Tuesday is election day. Everybody will go to the polls and cast their ballot. If the current projections hold, the Democrats will have at least 1 chamber and we will greatly shrink the Republican majority in the Senate. For the remainder of the week, the Republicans will perform various acts of contrition and mea culpa, hoping it will be over.
Unfortunately for the Republicans, it is really just beginning.
To explain that statement, let me provide a bit of personal political history. I spent the years 2001-2004 in law school and studying for the bar. For those of you who have been through this experience, you understand the cocoon-like nature of law school. I would love to tell you I spent those years politically active and aware. The reality is I spent the vast majority of my time in the library or at home buried in various law books. Basically, I let the world pass me by for those years.
When I emerged at the end of the summer of 2004, the Presidential campaign was in full force. I had a lot of catch-up to do. I found some blogs and started participating online in various forums.
Then came Kerry's defeat. For a few days I was crushed. However, after a few days I realized how stupid the 2004 campaign was. Strategically, it was a joke. We had conceded far too many states at the beginning of the campaign, instead focusing on a few "swing states" (or whatever the terminology was), hoping to turn them.
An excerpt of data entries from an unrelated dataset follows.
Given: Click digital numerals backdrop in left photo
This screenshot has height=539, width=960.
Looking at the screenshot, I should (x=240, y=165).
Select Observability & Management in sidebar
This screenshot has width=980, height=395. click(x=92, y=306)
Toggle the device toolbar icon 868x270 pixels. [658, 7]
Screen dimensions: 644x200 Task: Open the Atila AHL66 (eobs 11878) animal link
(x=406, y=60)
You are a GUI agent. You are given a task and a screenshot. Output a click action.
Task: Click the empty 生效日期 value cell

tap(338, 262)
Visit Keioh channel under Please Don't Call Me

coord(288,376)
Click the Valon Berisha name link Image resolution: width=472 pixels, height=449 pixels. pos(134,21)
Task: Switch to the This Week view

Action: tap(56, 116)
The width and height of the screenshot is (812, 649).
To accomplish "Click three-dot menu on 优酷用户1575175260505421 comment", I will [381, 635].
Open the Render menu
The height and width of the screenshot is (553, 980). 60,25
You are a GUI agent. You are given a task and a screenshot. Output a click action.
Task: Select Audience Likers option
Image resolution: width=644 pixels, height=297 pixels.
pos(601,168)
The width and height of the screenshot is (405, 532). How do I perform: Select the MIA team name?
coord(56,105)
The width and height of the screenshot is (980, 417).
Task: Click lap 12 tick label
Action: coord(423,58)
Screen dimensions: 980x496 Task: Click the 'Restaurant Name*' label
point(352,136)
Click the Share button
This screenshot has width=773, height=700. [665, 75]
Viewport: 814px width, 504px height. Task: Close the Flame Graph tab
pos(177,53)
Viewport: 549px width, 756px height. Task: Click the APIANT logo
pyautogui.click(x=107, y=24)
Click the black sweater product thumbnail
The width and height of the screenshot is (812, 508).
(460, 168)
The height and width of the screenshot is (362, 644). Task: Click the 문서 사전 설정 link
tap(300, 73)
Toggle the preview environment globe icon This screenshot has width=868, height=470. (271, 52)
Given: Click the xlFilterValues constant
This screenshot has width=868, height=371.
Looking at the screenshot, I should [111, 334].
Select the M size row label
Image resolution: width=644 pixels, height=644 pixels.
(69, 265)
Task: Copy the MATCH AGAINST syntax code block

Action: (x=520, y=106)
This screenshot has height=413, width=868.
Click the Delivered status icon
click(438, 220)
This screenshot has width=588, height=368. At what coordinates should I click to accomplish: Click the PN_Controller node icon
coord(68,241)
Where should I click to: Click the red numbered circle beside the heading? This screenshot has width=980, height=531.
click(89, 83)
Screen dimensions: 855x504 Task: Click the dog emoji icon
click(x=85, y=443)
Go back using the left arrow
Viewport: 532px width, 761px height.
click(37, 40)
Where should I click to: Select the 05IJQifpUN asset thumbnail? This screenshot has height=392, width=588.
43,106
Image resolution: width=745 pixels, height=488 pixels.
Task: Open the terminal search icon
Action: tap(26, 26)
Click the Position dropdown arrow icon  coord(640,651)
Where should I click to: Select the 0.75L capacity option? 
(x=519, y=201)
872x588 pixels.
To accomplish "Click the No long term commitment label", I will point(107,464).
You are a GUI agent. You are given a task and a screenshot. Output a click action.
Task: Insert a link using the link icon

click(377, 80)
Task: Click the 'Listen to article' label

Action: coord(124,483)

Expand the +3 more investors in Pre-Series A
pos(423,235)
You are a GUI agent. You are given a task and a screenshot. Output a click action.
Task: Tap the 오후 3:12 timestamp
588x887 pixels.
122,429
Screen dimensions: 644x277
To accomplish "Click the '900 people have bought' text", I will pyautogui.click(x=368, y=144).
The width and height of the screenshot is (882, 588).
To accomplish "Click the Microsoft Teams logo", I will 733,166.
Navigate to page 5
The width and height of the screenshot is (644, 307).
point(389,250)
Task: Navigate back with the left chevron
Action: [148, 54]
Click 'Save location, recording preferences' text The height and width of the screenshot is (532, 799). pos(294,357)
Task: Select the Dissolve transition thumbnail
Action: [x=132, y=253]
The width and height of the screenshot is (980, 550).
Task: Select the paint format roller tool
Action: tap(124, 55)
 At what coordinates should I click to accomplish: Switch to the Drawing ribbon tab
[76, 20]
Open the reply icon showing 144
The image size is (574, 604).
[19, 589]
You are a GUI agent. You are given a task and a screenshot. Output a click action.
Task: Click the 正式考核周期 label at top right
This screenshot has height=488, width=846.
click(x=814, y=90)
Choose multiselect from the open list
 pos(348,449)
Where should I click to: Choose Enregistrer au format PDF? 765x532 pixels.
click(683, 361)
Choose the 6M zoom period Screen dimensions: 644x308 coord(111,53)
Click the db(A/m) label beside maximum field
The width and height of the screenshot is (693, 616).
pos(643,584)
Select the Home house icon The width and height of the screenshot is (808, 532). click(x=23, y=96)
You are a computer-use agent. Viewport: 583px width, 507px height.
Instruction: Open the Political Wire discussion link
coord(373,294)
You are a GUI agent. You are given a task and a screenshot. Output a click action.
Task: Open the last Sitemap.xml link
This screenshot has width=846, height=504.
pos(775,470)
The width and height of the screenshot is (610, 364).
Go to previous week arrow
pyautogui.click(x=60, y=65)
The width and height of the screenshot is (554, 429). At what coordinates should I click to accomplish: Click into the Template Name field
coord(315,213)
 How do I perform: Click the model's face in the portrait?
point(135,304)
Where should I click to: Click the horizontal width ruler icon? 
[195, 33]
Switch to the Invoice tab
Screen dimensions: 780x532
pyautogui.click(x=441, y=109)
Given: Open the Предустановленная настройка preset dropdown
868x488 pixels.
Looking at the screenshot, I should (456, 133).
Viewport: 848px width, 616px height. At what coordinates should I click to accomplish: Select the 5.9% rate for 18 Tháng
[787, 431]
Unfortunately this was a disastrous policy which probably cost us the election.
Then came the election of Dean as Chairman of the DNC. A new day dawned. All 50 states would now be in play. And we would work to rebuild a party that had horribly atrophied. Entire state organizations had been neglected for years. As a result we had a ton of work to do. Speaking for Texas (where I live), we still have a ton of work to do.
Then came Bowers call for as many candidates as possible. Professional politicos thought he was a fool. We have seen Kos repeatedly slamming Stu Rothenberg for saying so. We got the candidates. And we started running. Through the internet we started asking for donations. And we raised a ton of money in small denominations.
This is when I decided to contribute to the party by writing about economics. And by the looks of it, I am not the only person who made a commitment. In fact, by looking at the popularity of the left-side of the blogshpere, it's really obvious that literally millions of people have started to contribute in their own way. There are tons of people who have found their niche helping out to further our electoral gains.
The end result is simple. According to Pollster.com, there are currently 27 districts that are toss-ups. Yes the Republicans have helped us a great deal by being incompetent.
However, don't sell yourselves short because of the Republicans terrible governing record. In two years, we have made great headway to rebuilding the party from the ground up. We have fielded a ton of candidates, forcing the Republicans to allocate their resources over far more races than before. This has greatly diluted their electoral prognosis. We have built and started to use an effective online community for everything from fundraising to message coordination. In short we have started to fight back.
This is the first election where the 50-state strategy and netroots activism have really started to come together. There have been some ups and downs, but the results are incredible. We have put a ton of seats into play. We have raised the money and allocated it. We have come up with the message and spread it. We have worked our fingers to the bone to get the job done. And we have.
This is our first real coordinated effort. And it is really good. Imagine what will happen in 2008 after two more years of coalition building, of message building, and infrastructure building.
In other words, this election is the beginning. There will be more and better things to come.
Now, stop reading this damn blog and get back to work.